* [TASK TO CARRY OUT]
Please reproduce exactly, and only, the lines from the one with "Screen dimensions: 718x528" through the last line of the listing below, both ends included, leaving out the pictures.

* [INPUT DATA]

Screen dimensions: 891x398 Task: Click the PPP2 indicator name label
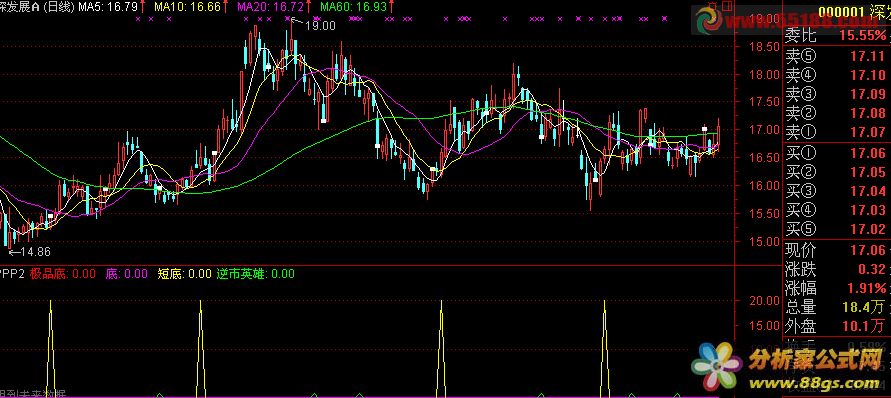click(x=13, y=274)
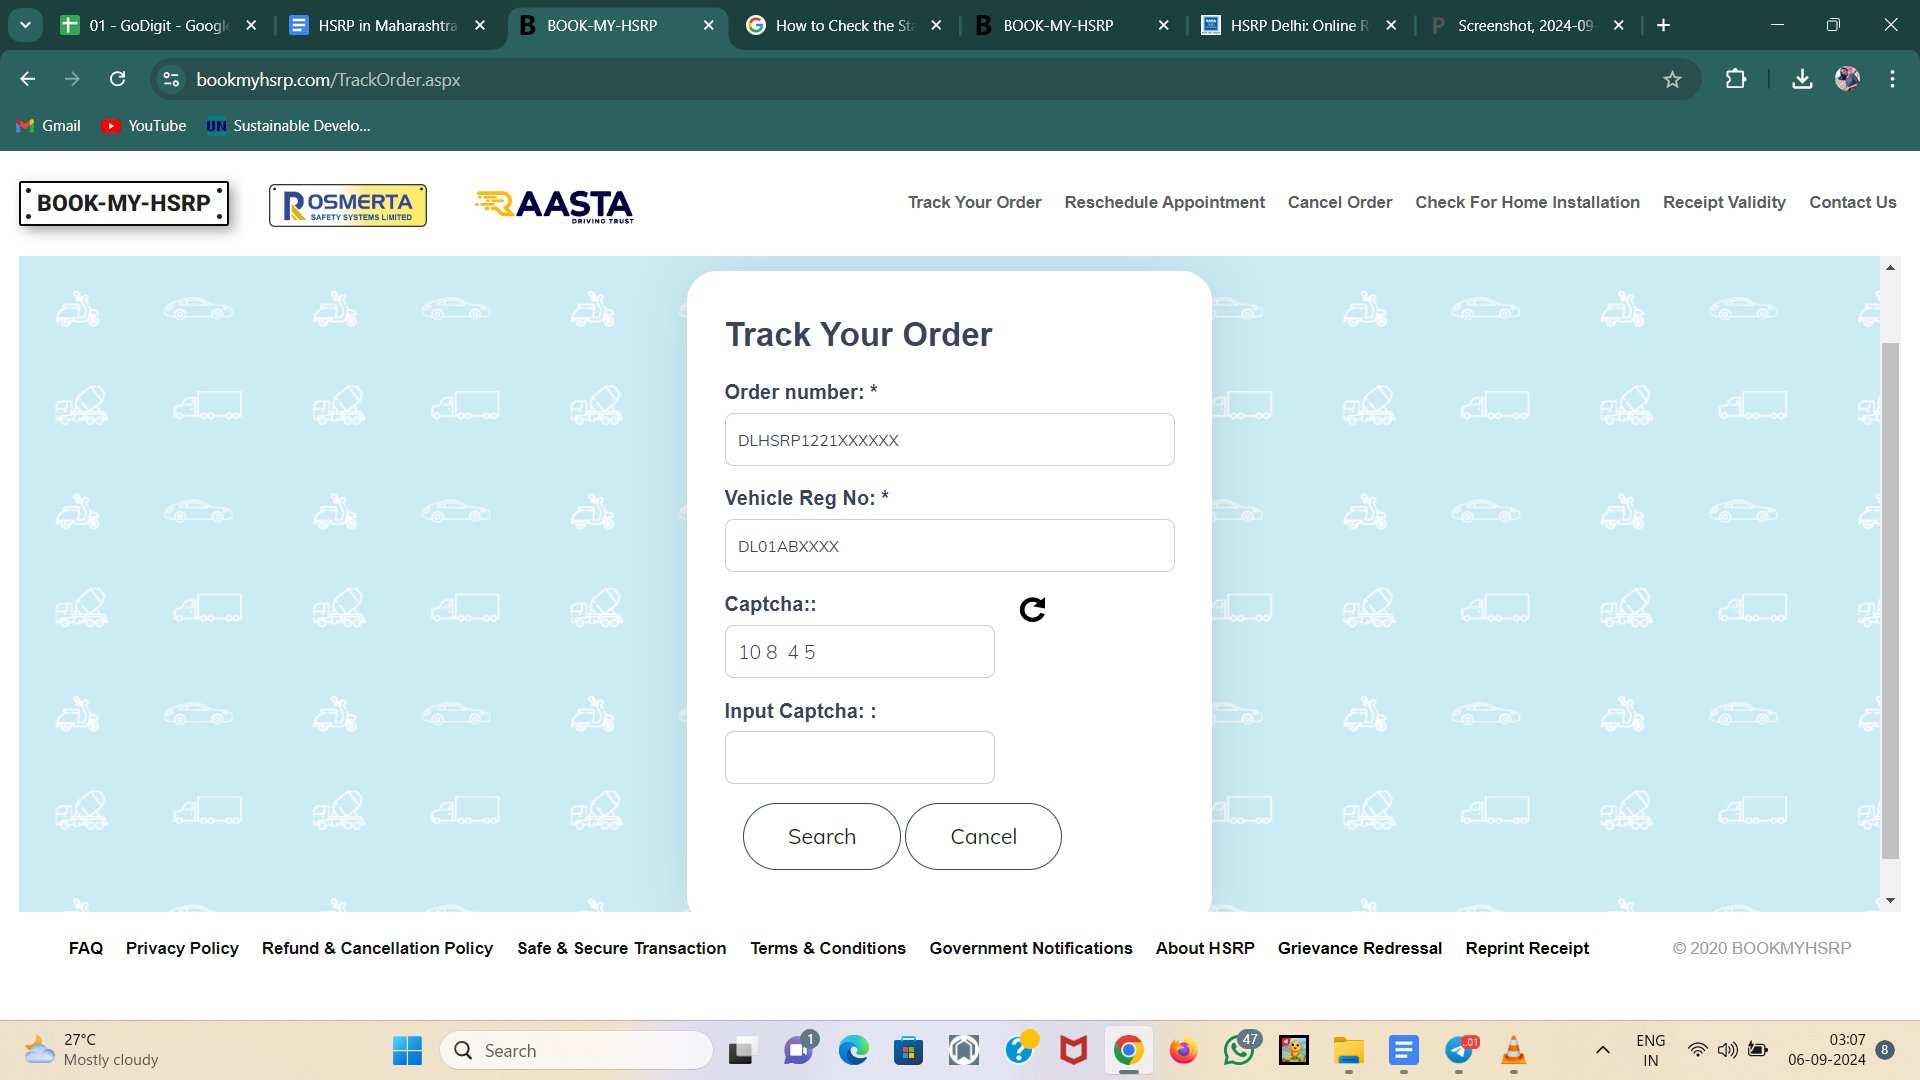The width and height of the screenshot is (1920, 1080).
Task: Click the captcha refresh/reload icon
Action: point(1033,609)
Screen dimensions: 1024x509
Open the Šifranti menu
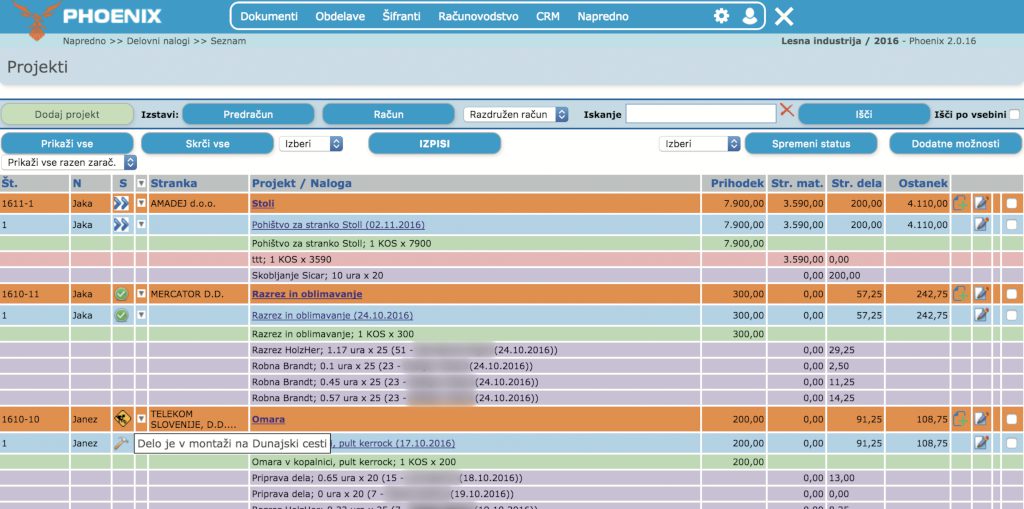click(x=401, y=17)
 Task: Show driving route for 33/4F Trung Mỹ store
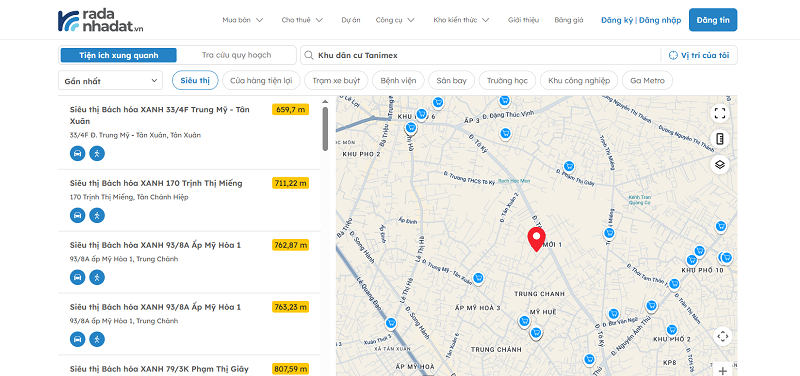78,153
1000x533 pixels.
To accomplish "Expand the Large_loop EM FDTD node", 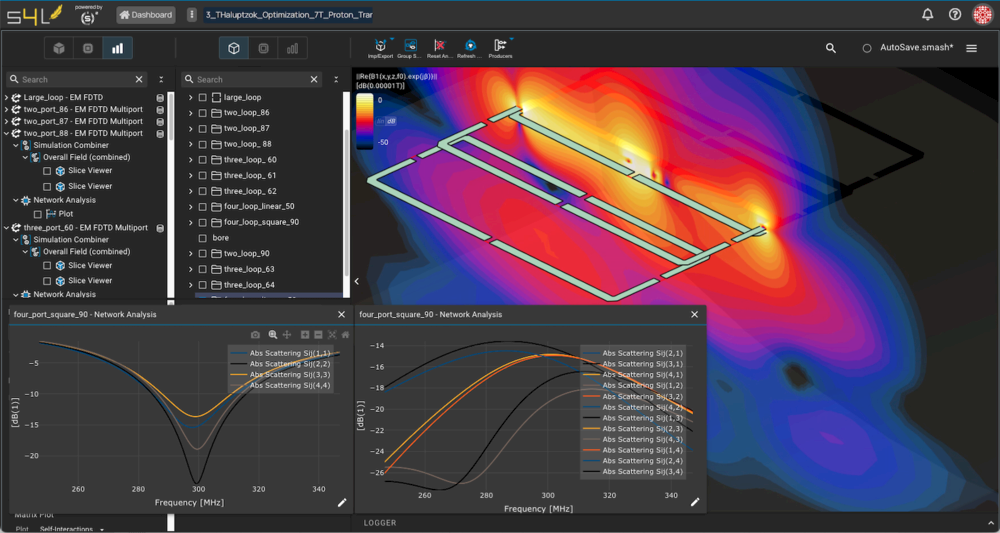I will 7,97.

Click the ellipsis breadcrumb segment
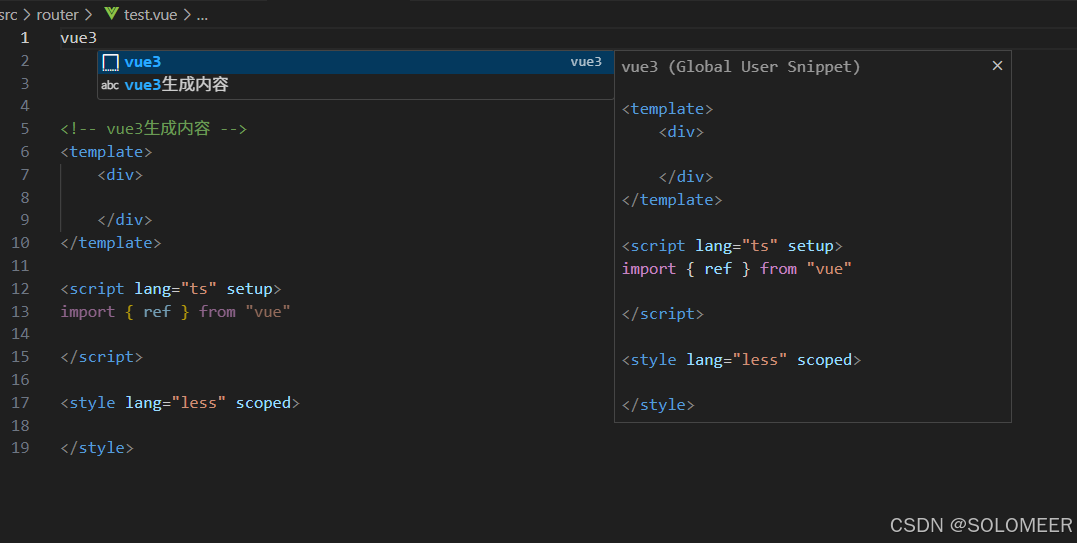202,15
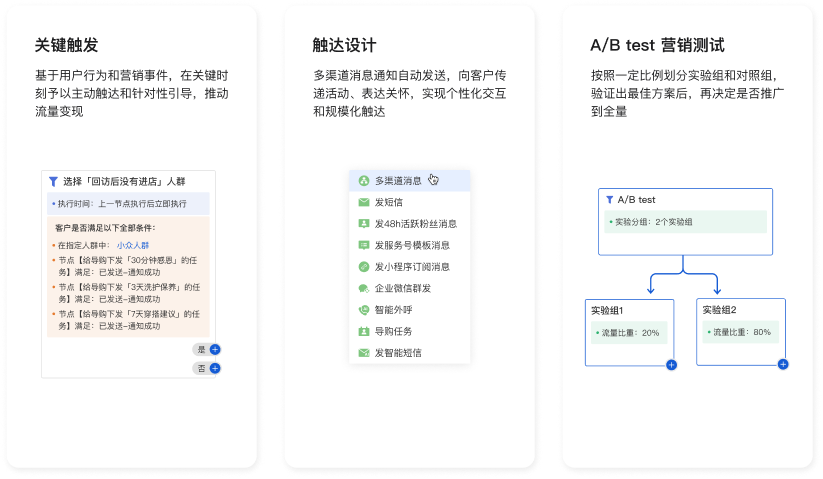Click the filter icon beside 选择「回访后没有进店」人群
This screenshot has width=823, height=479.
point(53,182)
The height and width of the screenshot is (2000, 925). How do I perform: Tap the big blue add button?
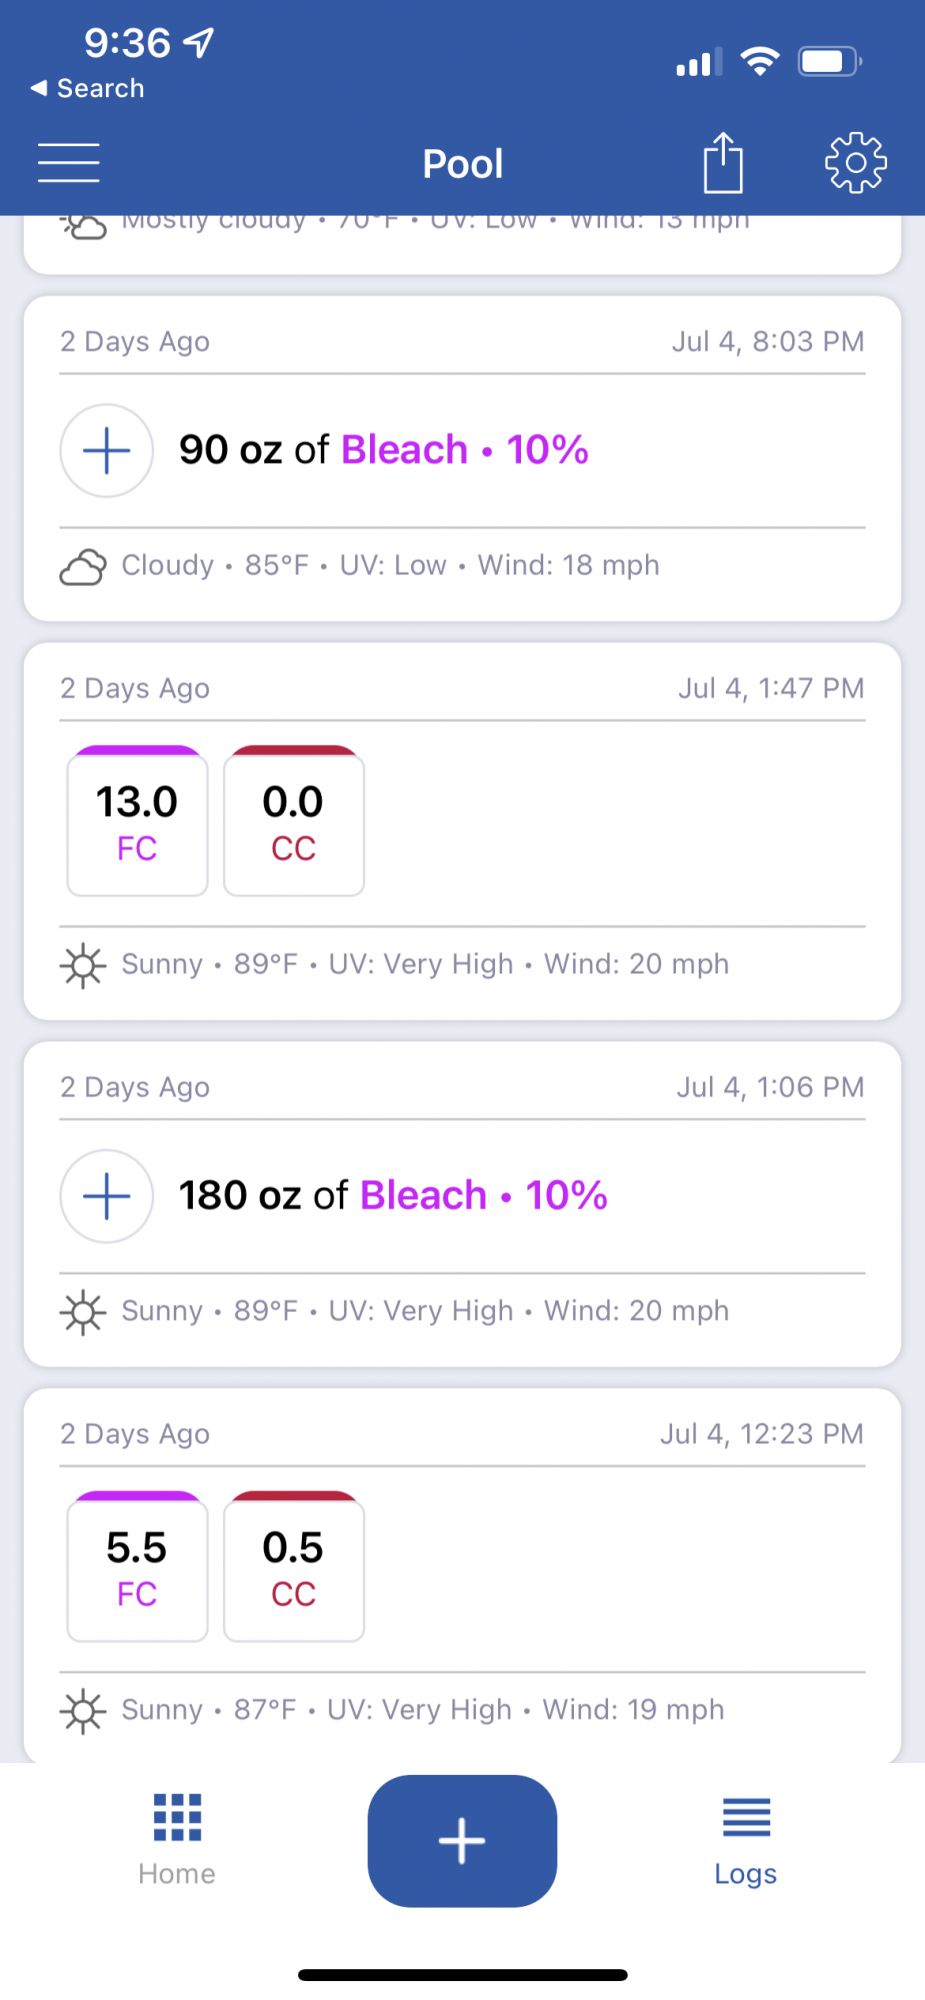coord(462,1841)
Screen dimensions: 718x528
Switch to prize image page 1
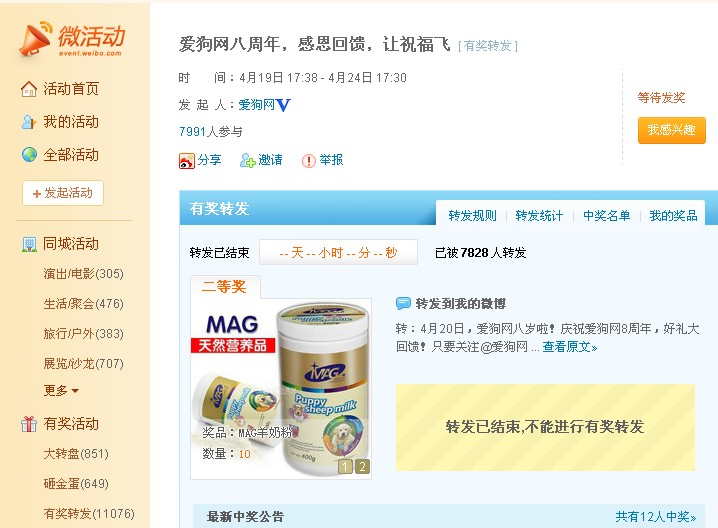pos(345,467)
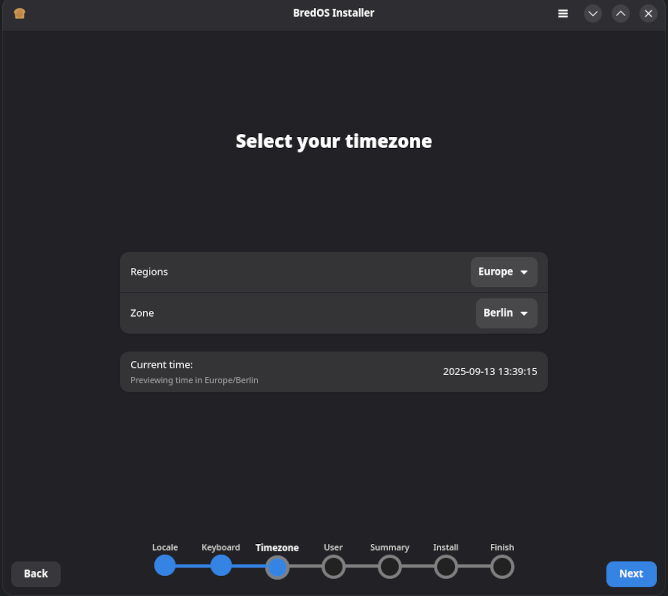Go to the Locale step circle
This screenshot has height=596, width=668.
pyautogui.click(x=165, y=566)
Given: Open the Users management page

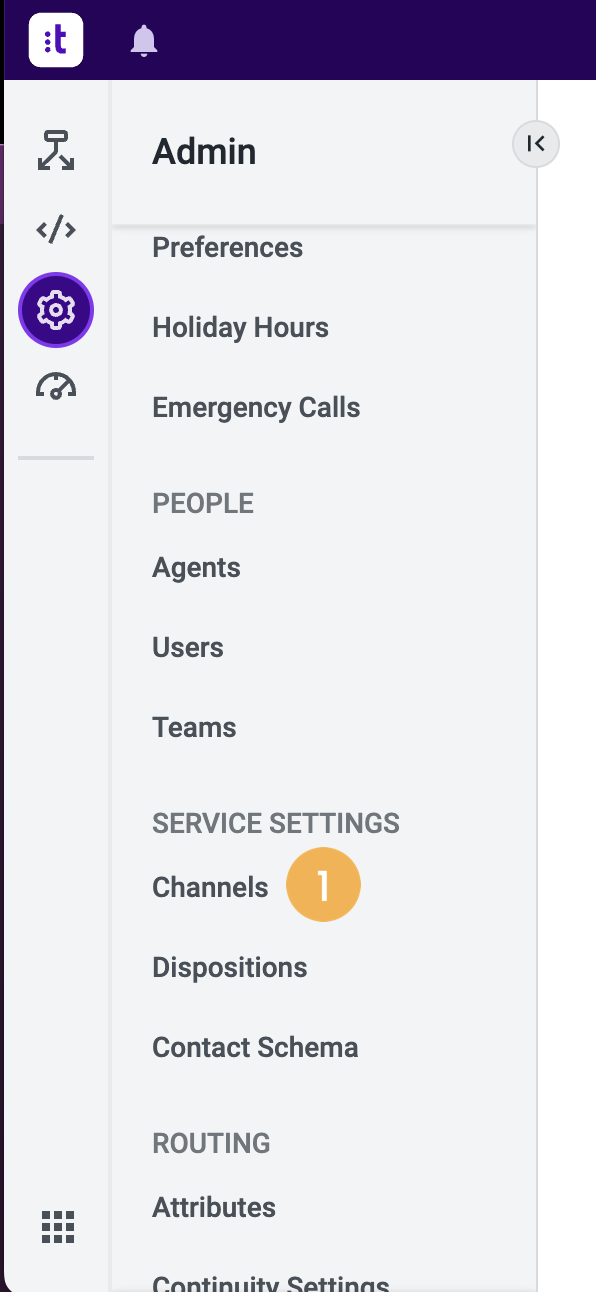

* [WRITTEN SOLUTION]
Screen dimensions: 718x528
Switch to prize image page 1
pos(345,467)
Go to the Locale step circle
This screenshot has height=596, width=668.
pyautogui.click(x=165, y=566)
Given: Open the Users management page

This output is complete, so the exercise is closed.